JOANNA ROYE: Despite how outlandish it sounds, I really worry the most about a hot Civil War. I love where I live, but if violence breaks out, we’ll almost certainly have to move abroad for our children’s safety. Secondly, I worry about how many other precedents were overturned on 6/24 in the shadow of Dobbs. Decisions that rip the last few teeth from the EPA, threaten Tribal sovereignty, encourage gun sales, and protect cops from being held accountable when they violate citizens’ rights (re: Mirandization). It’s a grab-bag of regression. And this is before we even get to Clarence Thomas’ remarks about “reexamining” cases like Obergefell, Griswold, and Lawrence.

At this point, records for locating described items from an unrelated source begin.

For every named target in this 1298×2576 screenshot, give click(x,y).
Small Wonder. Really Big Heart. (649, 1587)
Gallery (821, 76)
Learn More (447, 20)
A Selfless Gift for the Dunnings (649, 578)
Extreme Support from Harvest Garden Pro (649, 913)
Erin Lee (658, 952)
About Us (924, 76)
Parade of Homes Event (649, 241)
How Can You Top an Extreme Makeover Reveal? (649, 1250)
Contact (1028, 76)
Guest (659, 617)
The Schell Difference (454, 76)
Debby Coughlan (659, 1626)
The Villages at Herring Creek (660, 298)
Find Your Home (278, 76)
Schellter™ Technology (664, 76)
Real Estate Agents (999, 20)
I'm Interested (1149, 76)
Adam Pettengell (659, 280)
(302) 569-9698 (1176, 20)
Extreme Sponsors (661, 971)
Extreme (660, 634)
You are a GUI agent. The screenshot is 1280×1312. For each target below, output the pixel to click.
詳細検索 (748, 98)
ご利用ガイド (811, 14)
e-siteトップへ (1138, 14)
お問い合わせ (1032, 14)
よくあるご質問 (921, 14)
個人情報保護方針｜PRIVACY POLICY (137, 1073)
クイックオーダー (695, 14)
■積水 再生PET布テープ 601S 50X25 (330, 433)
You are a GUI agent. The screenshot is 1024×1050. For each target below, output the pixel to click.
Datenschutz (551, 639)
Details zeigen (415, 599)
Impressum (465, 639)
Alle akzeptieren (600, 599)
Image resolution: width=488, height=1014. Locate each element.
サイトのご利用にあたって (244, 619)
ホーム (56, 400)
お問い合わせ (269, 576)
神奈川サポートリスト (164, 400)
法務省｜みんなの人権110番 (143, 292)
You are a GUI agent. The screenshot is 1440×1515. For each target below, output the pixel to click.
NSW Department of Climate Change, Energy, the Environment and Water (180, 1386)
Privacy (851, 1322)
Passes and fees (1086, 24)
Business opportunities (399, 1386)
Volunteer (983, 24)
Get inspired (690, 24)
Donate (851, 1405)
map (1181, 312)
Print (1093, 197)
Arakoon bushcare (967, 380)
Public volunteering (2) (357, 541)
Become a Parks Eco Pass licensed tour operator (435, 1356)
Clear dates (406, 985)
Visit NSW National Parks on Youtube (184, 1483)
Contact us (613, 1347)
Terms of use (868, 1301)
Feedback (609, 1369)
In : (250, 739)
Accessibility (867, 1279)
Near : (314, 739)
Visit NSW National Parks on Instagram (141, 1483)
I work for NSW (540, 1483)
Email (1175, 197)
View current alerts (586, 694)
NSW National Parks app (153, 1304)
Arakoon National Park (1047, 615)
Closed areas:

In contrast, my greatest hope is that (against all odds) enough politicians currently in office would actually take direct action to codify abortion rights into federal law. I feel there’s only a microscopic chance of this but, that’s what hope is for, I guess. Realistically, I plan to do whatever I can to help the people I can reach. This is the time for our nation to correct its course and recommit to protect the rights of all its citizens instead of just the lucky few.

BARBARA KRASNOFF: My greatest fear is that this is only the beginning — that this Supreme Court will continue to turn out decisions that will erase more federally-mandated safeguards, thus eroding more and more of the rights that we’ve enjoyed since the middle of the 20th century. I dread the possibility we will continue to lose what gains we have made supporting the rights of women, POCs, LGBTQ+ people, and others; against the destruction of our environment… the list goes on.

Where can we go next? I think we have to look at the long term: make sure enough Democrats (and even reasonable Republicans) are voted in so we don’t find ourselves in this position again. There are other possibilities: a larger Supreme Court, for example. And the continued activities of all of us to push for change, even when it seems like nothing is changing.

Thank you so much to my six featured authors in this week’s roundtable! Once again, I appreciate the writers in our community sharing their thoughts about abortion rights. 

Happy reading, and happy fighting back against fascism!